Editors: Noah Arceneaux (San Diego State University) and Anandam Kavoori (University of Georgia)
Peter Lang Publishing
We are currently seeking contributions for The Mobile Media Reader, an anthology to be published by Peter Lang in 2012. This project began as an update of The Cell Phone Reader, a 2006 anthology of critical studies of various aspects of mobile communication. Given the dramatic and ongoing technological changes associated with mobile devices, we have now decided to compile an entirely new set of essays.
The hype and hyperbole associated with mobile media recall the utopian hopes described by Carey and Quirk in their classic essay “The Mythos of the Electronic Revolution.” Portable, hand-held devices, originally designed for voice communication, are now promoted as the latest technological device necessary to live a complete, 21st century, middle-class life.
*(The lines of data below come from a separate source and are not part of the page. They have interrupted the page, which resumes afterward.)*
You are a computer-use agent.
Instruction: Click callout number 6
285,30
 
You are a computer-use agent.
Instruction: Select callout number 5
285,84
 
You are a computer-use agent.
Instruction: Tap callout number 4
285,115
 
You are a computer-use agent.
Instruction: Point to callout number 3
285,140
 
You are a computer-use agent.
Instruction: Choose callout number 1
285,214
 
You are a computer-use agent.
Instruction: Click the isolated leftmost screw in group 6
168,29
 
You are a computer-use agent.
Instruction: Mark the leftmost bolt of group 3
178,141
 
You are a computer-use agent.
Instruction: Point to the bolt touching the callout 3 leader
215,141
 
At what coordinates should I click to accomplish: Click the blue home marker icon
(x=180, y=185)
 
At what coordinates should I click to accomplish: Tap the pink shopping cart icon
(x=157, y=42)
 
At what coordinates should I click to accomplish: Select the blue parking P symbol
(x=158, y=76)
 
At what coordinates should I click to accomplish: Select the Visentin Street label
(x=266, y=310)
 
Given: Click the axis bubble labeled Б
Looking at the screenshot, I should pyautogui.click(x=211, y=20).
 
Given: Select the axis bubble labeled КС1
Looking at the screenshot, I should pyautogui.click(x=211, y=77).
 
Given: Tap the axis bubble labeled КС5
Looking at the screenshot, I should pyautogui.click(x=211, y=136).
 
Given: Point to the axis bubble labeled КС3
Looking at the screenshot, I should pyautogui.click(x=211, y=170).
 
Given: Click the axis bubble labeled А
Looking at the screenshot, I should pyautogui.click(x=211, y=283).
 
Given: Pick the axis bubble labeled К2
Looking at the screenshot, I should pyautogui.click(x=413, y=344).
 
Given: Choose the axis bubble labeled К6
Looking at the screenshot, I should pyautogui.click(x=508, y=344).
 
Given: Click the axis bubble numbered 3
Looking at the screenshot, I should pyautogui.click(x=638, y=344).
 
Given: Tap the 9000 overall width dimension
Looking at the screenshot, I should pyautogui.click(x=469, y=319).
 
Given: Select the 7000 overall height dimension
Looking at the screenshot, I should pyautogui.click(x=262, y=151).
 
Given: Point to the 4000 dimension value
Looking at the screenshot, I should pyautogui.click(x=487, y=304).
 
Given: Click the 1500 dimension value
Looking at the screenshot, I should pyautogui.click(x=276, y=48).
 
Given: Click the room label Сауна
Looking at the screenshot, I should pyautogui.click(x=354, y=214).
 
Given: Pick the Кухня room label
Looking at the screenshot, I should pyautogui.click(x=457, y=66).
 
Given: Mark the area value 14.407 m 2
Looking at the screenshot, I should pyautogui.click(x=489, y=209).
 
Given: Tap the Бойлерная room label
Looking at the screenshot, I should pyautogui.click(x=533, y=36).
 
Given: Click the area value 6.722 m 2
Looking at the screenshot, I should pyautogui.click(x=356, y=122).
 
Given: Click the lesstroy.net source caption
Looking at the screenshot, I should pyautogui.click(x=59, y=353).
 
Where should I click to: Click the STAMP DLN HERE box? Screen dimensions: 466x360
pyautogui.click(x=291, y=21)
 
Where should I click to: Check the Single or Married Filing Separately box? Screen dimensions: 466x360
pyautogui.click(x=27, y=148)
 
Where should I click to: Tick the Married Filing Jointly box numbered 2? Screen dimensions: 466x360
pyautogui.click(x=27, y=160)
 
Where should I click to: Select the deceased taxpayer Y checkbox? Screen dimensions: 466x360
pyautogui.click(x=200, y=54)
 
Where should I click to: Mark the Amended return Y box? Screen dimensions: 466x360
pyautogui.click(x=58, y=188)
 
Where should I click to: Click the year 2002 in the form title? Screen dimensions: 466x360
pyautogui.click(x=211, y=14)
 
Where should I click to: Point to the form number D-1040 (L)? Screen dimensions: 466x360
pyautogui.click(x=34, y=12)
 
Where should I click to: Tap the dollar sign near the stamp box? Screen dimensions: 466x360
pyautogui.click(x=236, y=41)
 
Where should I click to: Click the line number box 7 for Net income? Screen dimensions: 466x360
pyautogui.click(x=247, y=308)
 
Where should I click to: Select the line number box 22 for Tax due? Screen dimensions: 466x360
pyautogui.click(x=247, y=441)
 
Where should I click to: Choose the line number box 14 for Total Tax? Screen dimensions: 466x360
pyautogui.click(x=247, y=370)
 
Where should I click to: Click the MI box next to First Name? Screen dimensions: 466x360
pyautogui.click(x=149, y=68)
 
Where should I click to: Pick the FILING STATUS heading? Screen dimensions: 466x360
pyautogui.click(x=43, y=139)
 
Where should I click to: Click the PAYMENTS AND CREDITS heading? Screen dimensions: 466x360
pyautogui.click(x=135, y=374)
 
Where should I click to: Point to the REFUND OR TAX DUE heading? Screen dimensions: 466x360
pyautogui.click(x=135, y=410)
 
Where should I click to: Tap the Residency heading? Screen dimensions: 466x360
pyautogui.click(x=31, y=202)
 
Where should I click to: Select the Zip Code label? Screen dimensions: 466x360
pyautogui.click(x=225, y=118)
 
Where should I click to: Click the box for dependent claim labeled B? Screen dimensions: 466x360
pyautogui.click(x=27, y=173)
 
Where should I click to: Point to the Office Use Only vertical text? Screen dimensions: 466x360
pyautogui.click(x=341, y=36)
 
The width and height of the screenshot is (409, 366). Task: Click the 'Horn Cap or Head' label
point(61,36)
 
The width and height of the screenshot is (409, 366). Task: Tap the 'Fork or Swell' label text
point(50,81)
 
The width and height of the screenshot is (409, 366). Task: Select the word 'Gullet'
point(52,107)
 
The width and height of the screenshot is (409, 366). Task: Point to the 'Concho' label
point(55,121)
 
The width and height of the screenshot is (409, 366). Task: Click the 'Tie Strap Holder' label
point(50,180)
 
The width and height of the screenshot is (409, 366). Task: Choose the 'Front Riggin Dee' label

Meanwhile, all of the established media industries, including television, film, music, and print, seek to reach consumers through mobile devices, altering their products and economic models in order to do so. In light of these developments, this anthology seeks historical studies and culturally informed critiques of different forms of mobile media. We are especially interested in essays that reveal earlier precedents for this current phenomenon, or works that reveal how business models and theories developed in the past should be re-evaluated for mobile audiences.
The following list indicates the range of potential topics.
- Location-based advertising
- Privacy and surveillance concerns related to mobile devices
- Government efforts to restrict mobile communication
- New forms of television, designed for mobile devices
- Ringtones as a new musical genre
- History of hand-held video games
- Cultural reception of the Walkman
- Politics of spectrum allocation
- Innovative uses of mobile communication by ethnic/racial/cultural groups
Those interested in contributing should send an abstract (500 word max.) to
Noah Arceneaux by October 22, 2010:
Abstracts accepted until October 22, 2010.
Contributors notified by November 26, 2010.
First drafts (6,500 words, Chicago Style) due May 16, 2011.